» **TASK STATEMENT**:
Exact transcription of the records is required.

[Collected data]

• • • • • • •

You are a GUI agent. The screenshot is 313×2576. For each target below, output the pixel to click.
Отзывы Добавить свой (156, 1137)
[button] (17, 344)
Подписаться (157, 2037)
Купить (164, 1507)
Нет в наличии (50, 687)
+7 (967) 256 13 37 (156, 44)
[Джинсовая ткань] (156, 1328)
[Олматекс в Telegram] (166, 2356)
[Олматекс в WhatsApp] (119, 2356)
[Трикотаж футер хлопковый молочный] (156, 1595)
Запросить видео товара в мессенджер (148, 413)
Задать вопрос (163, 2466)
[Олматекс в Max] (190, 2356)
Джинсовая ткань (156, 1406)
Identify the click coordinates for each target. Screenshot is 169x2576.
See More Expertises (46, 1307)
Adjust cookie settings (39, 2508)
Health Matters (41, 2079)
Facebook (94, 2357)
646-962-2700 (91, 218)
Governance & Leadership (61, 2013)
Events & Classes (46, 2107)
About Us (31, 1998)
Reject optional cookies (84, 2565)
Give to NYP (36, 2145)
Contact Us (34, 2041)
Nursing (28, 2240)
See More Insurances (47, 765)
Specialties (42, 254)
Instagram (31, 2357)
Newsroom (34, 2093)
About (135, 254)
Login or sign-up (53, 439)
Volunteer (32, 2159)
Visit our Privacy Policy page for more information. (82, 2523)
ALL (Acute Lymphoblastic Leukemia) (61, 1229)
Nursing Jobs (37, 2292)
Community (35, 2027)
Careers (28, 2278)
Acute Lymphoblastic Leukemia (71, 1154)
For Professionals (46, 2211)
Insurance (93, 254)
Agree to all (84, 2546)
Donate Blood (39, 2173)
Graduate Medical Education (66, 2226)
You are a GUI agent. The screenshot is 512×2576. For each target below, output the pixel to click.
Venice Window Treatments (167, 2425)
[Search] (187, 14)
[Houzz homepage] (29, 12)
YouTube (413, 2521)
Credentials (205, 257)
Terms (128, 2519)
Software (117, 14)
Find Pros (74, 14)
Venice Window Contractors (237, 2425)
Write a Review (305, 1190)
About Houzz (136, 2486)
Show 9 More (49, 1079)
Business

• • • • • • •

» **TASK RESPONSE**:
You are a GUI agent. The screenshot is 313×2576. For each target below, output the pixel to click.
Отзывы Добавить свой (156, 1137)
[button] (17, 344)
Подписаться (157, 2037)
Купить (164, 1507)
Нет в наличии (50, 687)
+7 (967) 256 13 37 (156, 44)
[Джинсовая ткань] (156, 1328)
[Олматекс в Telegram] (166, 2356)
[Олматекс в WhatsApp] (119, 2356)
[Трикотаж футер хлопковый молочный] (156, 1595)
Запросить видео товара в мессенджер (148, 413)
Задать вопрос (163, 2466)
[Олматекс в Max] (190, 2356)
Джинсовая ткань (156, 1406)
Identify the click coordinates for each target. Screenshot is 169x2576.
See More Expertises (46, 1307)
Adjust cookie settings (39, 2508)
Health Matters (41, 2079)
Facebook (94, 2357)
646-962-2700 (91, 218)
Governance & Leadership (61, 2013)
Events & Classes (46, 2107)
About Us (31, 1998)
Reject optional cookies (84, 2565)
Give to NYP (36, 2145)
Contact Us (34, 2041)
Nursing (28, 2240)
See More Insurances (47, 765)
Specialties (42, 254)
Instagram (31, 2357)
Newsroom (34, 2093)
About (135, 254)
Login or sign-up (53, 439)
Volunteer (32, 2159)
Visit our Privacy Policy page for more information. (82, 2523)
ALL (Acute Lymphoblastic Leukemia) (61, 1229)
Nursing Jobs (37, 2292)
Community (35, 2027)
Careers (28, 2278)
Acute Lymphoblastic Leukemia (71, 1154)
For Professionals (46, 2211)
Insurance (93, 254)
Agree to all (84, 2546)
Donate Blood (39, 2173)
Graduate Medical Education (66, 2226)
You are a GUI agent. The screenshot is 512×2576. For each target below, output the pixel to click.
Venice Window Treatments (167, 2425)
[Search] (187, 14)
[Houzz homepage] (29, 12)
YouTube (413, 2521)
Credentials (205, 257)
Terms (128, 2519)
Software (117, 14)
Find Pros (74, 14)
Venice Window Contractors (237, 2425)
Write a Review (305, 1190)
About Houzz (136, 2486)
Show 9 More (49, 1079)
Business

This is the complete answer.